- [TASK DIRECTIONS] Reproduce the material word for word, starting at the line that contains "Select the Before" and ending with the line that contains "Action: click(1473, 30)".

● ● ● ● ● ● ●

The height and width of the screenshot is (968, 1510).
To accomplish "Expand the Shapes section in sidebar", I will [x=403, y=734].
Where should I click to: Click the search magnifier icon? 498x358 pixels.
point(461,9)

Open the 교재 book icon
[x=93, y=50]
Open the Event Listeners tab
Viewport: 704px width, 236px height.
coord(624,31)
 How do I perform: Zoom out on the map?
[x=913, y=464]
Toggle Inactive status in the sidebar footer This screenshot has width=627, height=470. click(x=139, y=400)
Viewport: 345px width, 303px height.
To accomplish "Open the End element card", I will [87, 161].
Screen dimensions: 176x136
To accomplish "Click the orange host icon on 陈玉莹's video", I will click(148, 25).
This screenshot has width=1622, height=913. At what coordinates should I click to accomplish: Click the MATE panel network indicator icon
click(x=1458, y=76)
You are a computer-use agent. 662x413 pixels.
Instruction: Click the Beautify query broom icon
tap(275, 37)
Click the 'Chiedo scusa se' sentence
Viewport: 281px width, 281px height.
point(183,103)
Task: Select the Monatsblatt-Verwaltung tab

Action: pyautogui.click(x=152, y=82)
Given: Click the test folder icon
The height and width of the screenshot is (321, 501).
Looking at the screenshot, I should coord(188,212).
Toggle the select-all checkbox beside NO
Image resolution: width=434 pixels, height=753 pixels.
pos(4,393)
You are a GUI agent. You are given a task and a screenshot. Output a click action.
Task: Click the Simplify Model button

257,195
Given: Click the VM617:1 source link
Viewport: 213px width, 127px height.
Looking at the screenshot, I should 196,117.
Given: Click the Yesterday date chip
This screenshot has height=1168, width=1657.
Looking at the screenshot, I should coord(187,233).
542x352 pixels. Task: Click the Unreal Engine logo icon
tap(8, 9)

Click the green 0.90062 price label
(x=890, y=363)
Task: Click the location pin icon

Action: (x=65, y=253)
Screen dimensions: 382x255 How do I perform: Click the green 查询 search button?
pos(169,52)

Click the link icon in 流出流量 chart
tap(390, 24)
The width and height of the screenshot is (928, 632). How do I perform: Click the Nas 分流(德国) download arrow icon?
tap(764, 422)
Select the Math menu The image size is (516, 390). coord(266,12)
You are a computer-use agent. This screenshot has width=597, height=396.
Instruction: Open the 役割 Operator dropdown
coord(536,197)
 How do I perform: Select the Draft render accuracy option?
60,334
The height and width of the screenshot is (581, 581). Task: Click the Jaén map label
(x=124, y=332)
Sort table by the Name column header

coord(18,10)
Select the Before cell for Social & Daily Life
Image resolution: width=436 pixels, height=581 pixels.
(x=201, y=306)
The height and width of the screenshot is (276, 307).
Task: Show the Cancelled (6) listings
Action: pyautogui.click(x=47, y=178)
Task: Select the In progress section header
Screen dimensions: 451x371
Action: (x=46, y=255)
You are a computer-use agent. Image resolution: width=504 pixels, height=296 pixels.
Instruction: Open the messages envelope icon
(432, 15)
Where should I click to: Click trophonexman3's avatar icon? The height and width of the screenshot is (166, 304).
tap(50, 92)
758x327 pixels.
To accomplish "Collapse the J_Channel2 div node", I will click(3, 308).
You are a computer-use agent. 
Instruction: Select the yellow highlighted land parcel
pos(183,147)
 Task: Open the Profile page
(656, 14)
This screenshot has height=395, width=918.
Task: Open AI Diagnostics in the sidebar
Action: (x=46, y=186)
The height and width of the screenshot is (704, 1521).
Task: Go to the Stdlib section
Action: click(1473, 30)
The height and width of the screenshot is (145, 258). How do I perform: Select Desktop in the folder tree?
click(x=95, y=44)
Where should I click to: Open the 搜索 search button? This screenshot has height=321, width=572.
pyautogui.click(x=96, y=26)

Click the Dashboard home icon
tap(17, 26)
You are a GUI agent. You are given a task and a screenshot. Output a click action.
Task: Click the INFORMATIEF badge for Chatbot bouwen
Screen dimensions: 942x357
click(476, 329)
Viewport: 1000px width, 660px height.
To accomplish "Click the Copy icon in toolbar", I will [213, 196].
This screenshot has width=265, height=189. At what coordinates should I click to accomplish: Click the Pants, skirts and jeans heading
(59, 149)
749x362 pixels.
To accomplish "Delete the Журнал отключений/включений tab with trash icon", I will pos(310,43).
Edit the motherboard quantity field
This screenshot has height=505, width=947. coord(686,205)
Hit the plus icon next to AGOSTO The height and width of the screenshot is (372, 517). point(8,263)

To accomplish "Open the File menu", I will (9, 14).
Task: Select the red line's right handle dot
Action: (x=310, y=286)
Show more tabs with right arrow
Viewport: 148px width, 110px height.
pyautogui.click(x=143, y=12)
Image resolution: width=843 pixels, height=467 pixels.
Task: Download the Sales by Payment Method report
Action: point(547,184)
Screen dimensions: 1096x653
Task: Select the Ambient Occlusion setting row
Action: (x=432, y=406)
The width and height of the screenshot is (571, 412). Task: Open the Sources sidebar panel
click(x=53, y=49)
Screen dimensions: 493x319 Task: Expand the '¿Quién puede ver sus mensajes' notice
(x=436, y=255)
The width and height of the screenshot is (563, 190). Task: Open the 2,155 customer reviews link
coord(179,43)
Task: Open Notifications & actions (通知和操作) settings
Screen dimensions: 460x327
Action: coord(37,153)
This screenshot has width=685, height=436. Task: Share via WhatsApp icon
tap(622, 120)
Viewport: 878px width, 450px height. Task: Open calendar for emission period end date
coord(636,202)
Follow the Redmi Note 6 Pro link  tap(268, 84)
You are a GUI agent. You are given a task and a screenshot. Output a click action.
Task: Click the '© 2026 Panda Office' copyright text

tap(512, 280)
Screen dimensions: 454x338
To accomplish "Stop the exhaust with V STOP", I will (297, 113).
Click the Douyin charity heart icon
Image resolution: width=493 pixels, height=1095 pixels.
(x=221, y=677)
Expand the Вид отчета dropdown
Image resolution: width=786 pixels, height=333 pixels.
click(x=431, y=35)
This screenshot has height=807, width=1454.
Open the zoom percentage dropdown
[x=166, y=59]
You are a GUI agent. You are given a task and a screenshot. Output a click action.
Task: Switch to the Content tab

● ● ● ● ● ● ●

- [SOLUTION TO THIS PROBLEM]
Select the Before cell for Social & Daily Life
Image resolution: width=436 pixels, height=581 pixels.
(x=201, y=306)
The height and width of the screenshot is (276, 307).
Task: Show the Cancelled (6) listings
Action: pyautogui.click(x=47, y=178)
Task: Select the In progress section header
Screen dimensions: 451x371
Action: (x=46, y=255)
You are a computer-use agent. Image resolution: width=504 pixels, height=296 pixels.
Instruction: Open the messages envelope icon
(432, 15)
Where should I click to: Click trophonexman3's avatar icon? The height and width of the screenshot is (166, 304).
tap(50, 92)
758x327 pixels.
To accomplish "Collapse the J_Channel2 div node", I will click(3, 308).
You are a computer-use agent. 
Instruction: Select the yellow highlighted land parcel
pos(183,147)
 Task: Open the Profile page
(656, 14)
This screenshot has height=395, width=918.
Task: Open AI Diagnostics in the sidebar
Action: (x=46, y=186)
The height and width of the screenshot is (704, 1521).
Task: Go to the Stdlib section
Action: click(1473, 30)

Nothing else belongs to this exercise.